=== TEXT SEGMENT ===
>>>
Except as otherwise provided in the personal power of attorney, a person accepts appointment as an agent under a personal power of attorney by signing the Agent’s Certification (pursuant to Section 49A-105(c)) or by exercising authority or performing duties as an agent or by any other assertion or conduct indicating acceptance.


§ 49A-114. Agent’s Duties.

(a) Notwithstanding provisions in the personal power of attorney, an agent that has accepted appointment pursuant to a personal power of attorney shall, in connection with exercising the authority granted to such agent therein:

(1) act in accordance with the principal’s reasonable expectations to the extent actually known by the agent and, otherwise, in the principal’s best interest;

(2) act in good faith;

(3) act only within the scope of authority granted in the personal power of attorney; and

(4) to the extent reasonably practicable under the circumstances, keep in regular contact with the principal and communicate with the principal.
<<<
=== PROMPT ===
Which section number does the power of attorney text give to "Agent's Duties"?

=== DATA SECTION ===
>>>
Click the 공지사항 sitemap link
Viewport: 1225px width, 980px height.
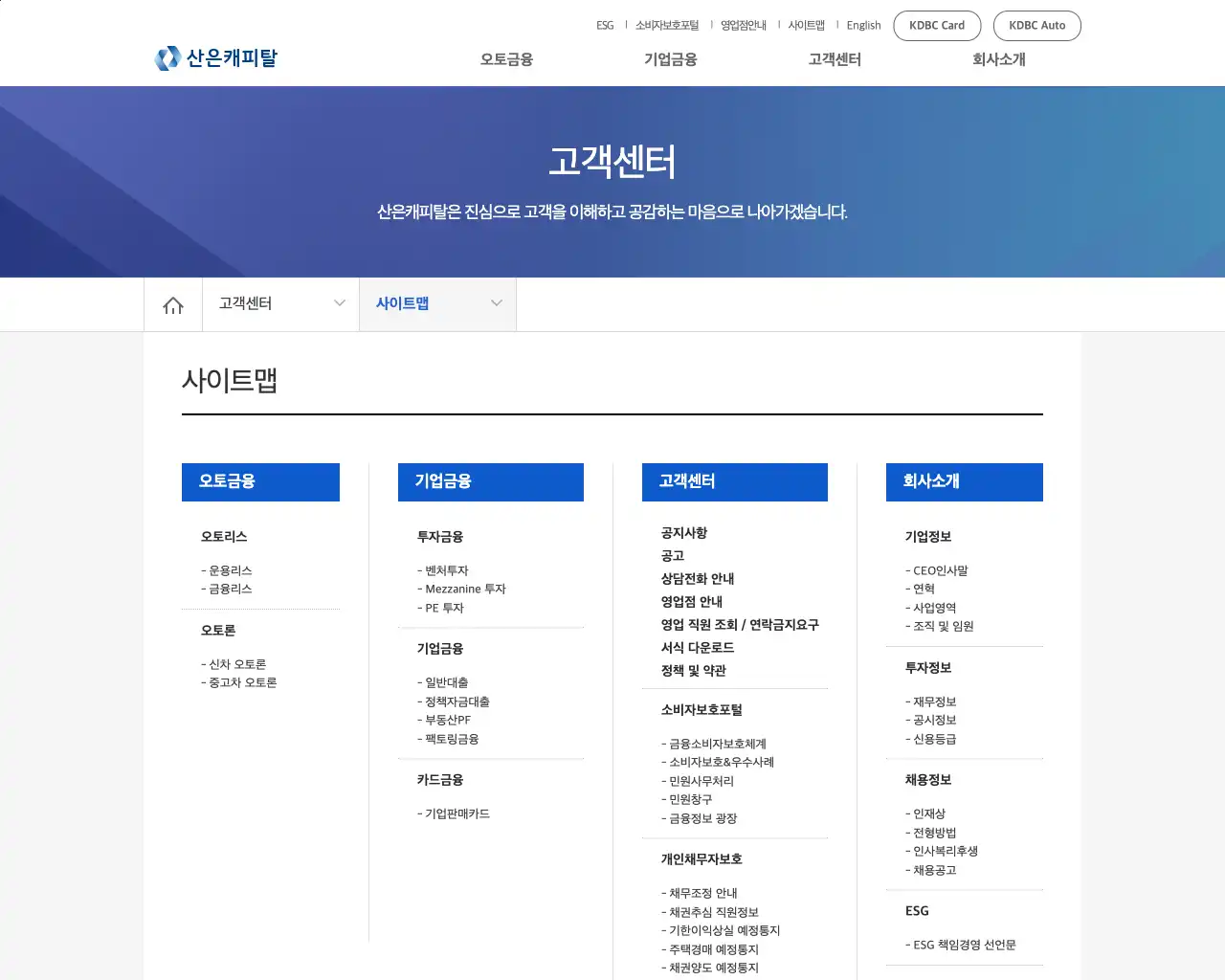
<<<
=== COMPLETED TASK ===
§ 49A-114